*WHAT NEEDS TO BE DONE:* Copy each line below in which the string "agent" occurs.

BEGIN INFORMATION GIVEN

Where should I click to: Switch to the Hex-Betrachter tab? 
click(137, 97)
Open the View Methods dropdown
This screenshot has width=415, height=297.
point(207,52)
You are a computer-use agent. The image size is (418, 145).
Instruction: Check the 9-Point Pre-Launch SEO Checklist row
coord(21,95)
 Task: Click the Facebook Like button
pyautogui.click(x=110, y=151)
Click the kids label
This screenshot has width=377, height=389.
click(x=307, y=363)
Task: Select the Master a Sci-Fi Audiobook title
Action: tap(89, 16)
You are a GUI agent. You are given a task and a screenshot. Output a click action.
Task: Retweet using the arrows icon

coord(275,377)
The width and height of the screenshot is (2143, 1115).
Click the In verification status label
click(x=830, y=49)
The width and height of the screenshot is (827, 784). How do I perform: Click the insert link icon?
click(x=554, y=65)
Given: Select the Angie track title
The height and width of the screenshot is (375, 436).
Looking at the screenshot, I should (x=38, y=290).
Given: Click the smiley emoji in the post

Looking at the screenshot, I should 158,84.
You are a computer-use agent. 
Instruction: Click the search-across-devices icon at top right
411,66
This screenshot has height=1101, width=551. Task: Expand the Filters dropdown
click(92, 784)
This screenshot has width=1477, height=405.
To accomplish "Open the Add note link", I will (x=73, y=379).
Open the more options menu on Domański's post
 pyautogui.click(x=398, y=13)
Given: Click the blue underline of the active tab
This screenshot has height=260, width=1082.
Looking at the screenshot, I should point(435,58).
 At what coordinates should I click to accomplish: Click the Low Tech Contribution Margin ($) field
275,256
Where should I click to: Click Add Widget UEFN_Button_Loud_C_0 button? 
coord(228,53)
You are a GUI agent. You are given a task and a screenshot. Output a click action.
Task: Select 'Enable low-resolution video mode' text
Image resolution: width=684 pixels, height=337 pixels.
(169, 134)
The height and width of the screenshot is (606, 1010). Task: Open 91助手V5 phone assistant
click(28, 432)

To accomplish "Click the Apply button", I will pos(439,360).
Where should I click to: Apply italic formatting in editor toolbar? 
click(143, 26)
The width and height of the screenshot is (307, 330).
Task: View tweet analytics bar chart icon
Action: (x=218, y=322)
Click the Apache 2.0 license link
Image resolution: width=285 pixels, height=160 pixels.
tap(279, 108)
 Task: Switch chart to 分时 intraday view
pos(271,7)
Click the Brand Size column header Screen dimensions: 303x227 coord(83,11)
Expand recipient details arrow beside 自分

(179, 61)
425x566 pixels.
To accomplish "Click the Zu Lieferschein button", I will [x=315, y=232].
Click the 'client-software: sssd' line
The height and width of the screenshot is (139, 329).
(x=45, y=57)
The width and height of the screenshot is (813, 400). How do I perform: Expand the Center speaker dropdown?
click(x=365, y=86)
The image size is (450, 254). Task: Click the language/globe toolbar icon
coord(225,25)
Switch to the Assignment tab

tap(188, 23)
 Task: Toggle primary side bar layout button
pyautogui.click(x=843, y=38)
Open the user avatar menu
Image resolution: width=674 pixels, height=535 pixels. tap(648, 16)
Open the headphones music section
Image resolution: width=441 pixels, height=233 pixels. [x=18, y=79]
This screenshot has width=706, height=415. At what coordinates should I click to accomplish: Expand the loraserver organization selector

END INFORMATION GIVEN

*TASK ANSWER:*
You are a computer-use agent. The image size is (418, 145).
You are a GUI agent. You are given a task and a screenshot. Output a click action.
You are a computer-use agent. 
You are a GUI agent. You are given a task and a screenshot. Output a click action.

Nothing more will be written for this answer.